D’autant qu’il apparait comme une absence de cohérence dans cette politique, comme le suggère le Minefop lorsqu’il indique que « pour un accompagnement efficace des jeunes à l’emploi, le gouvernement œuvre pour la mise en place d’un Guichet unique pour l’emploi (Gue) pour assurer la cohérence de tous ces programmes ». Sauf que ce Gue évoqué lors des premiers états généraux de l’emploi (Ege) en 2005, n’est toujours pas fonctionnel. La politique nationale de l’emploi (Pne), également évoquée dans le sillage des Ege, a bel et bien était élaborée en 2007, mais tarde depuis à être officiellement validée, même si certains arguent le contraire en se référant au Document de stratégie pour la croissance et l’emploi (Dsce).

Cacophonie

Ce parfum de cacophonie qui s’exhale de la politique du Renouveau relativement à la question de l’emploi (des jeunes) est encore plus prégnant lorsqu’on scrute les chiffres officiels.
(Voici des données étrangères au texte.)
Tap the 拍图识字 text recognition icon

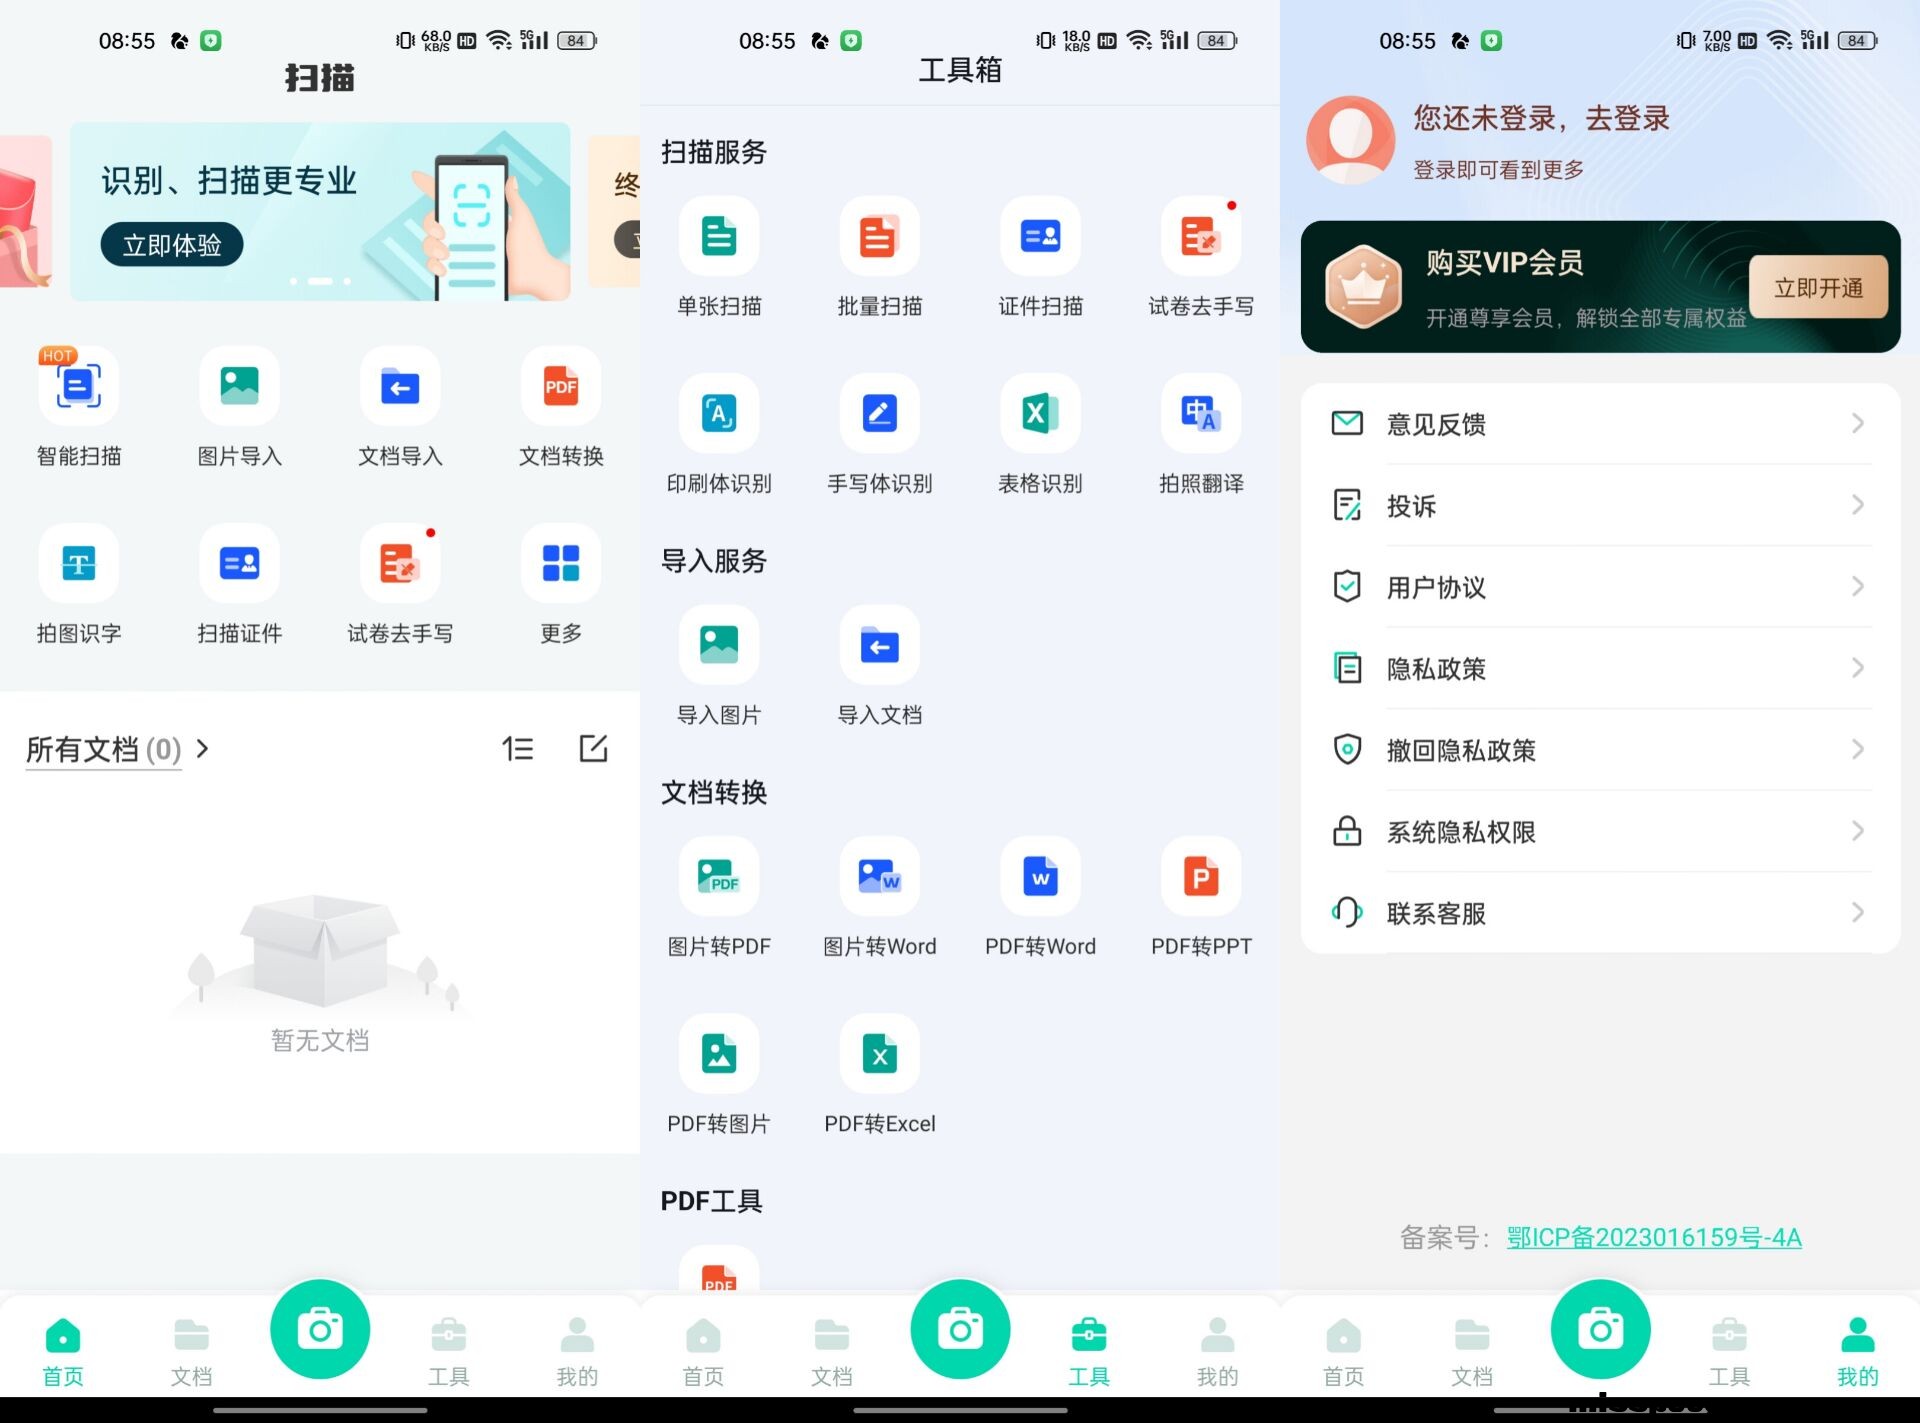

Ces derniers précisent qu’en 2012, 2013 et 2014, on a créé respectivement 160 000, 224 000, et 283 443 emplois. Soit un total de 667 443 emplois. Sachant
que le Minefop soutient que l’on enregistre en moyenne 150 000 nouveaux demandeurs d’emplois chaque année depuis 2007, l’on a donc comptabilisé au moins 450 000 chercheurs d’emplois au cours de la période considérée.

En clair, au terme d’une petite opération d’arithmétique faite sur la base de ces données officielles, il ressort qu’au 31 janvier 2014, l’on aurait réussi – sur cette période - l’exploit d’offrir quasiment autant d’emplois que la demande exprimée. Voir plus, puisque la calculatrice affiche un excédent de 217 443 emplois. Un vrai miracle
en somme, susceptible de faire pâlir de jalousie bien des Etats, tant il est vrai que le chômage est un phénomène universel. Pour autant, l’idée que se fait le gouvernement de sa thérapie contre le chômage des jeunes est-elle partagée par cette catégorie de Camerounais ? Pas certain.